_GIVEN DATA:_
----------------

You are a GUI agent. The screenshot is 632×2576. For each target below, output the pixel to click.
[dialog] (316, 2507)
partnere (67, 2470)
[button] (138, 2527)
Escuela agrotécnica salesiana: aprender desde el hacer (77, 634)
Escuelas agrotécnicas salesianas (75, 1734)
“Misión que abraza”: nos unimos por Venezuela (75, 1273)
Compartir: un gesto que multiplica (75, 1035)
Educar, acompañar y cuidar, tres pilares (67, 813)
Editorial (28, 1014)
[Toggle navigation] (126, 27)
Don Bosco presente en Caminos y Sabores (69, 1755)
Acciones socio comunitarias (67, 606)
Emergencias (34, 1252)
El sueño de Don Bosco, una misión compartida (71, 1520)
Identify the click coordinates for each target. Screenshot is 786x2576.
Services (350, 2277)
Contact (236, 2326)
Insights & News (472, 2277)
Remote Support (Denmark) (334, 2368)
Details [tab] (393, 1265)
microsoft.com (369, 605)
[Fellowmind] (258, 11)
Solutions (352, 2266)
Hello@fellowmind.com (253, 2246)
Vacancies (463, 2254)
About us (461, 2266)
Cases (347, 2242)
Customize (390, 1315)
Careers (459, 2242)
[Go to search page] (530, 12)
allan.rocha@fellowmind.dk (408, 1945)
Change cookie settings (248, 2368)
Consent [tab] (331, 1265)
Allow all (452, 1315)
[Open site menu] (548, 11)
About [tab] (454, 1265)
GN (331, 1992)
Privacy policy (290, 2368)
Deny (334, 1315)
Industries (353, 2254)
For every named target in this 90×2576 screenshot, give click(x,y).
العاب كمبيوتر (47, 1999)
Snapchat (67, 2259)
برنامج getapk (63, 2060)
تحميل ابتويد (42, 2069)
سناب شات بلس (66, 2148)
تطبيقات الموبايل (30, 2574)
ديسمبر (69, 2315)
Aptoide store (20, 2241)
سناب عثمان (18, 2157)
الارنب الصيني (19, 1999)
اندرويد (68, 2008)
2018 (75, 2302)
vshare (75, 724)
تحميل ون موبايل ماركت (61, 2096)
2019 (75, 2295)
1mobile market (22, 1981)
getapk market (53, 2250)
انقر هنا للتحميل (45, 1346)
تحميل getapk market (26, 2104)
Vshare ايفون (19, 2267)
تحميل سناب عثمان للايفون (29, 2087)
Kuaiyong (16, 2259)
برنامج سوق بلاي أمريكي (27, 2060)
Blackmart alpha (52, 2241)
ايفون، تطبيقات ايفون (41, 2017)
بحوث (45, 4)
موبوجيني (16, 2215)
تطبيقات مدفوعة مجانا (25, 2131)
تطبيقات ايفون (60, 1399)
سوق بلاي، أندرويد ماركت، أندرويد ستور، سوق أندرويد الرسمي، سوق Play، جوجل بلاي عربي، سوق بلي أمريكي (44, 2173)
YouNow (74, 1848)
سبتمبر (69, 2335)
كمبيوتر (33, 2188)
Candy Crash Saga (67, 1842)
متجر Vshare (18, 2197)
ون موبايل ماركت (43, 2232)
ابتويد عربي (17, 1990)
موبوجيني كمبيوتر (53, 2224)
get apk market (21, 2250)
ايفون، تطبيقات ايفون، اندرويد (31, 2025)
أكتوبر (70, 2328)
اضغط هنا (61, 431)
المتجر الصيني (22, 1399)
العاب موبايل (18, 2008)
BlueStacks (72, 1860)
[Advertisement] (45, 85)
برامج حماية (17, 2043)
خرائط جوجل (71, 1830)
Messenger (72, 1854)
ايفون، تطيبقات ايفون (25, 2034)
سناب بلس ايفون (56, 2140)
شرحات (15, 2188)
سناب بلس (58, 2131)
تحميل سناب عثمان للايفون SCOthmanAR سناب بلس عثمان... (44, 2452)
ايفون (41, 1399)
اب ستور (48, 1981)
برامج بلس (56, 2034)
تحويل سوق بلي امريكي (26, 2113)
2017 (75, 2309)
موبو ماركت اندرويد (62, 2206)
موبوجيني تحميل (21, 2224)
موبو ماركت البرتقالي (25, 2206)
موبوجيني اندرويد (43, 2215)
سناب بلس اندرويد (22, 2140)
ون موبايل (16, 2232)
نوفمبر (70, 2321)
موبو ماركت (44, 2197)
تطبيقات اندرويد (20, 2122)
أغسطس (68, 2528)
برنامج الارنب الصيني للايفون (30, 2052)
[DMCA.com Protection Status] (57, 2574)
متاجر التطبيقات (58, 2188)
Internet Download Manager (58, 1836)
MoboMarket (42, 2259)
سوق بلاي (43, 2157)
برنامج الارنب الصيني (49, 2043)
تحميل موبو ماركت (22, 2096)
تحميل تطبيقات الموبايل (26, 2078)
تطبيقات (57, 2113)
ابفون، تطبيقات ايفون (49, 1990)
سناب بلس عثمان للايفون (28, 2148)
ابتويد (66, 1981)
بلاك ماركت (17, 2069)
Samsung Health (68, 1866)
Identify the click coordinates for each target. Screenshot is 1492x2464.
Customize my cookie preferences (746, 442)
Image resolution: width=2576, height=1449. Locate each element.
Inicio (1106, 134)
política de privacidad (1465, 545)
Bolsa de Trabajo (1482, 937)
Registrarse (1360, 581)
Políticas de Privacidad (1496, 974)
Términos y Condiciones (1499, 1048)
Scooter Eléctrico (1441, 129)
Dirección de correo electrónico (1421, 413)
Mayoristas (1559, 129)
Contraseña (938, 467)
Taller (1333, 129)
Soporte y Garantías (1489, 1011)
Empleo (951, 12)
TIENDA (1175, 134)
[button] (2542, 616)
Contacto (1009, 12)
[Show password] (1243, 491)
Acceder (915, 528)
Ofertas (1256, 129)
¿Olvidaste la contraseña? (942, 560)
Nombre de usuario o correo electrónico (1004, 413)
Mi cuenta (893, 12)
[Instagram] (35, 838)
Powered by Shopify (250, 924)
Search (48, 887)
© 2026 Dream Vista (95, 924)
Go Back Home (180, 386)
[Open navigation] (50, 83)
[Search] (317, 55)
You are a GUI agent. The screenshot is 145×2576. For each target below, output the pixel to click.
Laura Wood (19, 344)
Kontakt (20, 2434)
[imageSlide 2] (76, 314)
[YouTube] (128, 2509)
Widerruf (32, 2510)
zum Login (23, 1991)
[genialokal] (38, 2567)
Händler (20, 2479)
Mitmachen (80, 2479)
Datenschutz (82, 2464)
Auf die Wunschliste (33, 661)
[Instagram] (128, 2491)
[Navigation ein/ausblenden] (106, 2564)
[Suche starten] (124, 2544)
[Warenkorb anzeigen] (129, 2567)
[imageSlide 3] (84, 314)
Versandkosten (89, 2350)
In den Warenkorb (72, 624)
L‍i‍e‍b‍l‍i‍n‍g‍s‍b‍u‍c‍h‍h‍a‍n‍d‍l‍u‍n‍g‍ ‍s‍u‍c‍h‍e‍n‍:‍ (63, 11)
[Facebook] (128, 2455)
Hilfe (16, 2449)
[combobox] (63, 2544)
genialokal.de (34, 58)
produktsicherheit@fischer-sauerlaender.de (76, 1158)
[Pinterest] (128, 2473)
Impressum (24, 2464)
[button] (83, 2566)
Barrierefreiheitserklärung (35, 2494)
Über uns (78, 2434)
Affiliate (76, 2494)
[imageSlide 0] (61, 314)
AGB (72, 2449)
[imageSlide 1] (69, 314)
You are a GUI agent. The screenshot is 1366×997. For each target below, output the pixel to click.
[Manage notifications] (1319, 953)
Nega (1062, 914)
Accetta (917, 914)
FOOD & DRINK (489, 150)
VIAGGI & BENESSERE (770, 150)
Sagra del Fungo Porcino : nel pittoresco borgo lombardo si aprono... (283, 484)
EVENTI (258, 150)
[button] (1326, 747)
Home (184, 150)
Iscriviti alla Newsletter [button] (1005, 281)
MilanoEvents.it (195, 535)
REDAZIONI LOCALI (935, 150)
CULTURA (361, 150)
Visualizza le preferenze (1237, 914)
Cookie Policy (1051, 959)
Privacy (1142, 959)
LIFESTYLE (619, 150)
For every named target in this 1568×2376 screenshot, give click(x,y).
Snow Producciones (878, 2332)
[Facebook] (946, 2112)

----------------

Word for word, restate the data above from its first line down to and including the line with "Don Bosco presente".

You are a GUI agent. The screenshot is 632×2576. For each target below, output the pixel to click.
[dialog] (316, 2507)
partnere (67, 2470)
[button] (138, 2527)
Escuela agrotécnica salesiana: aprender desde el hacer (77, 634)
Escuelas agrotécnicas salesianas (75, 1734)
“Misión que abraza”: nos unimos por Venezuela (75, 1273)
Compartir: un gesto que multiplica (75, 1035)
Educar, acompañar y cuidar, tres pilares (67, 813)
Editorial (28, 1014)
[Toggle navigation] (126, 27)
Don Bosco presente en Caminos y Sabores (69, 1755)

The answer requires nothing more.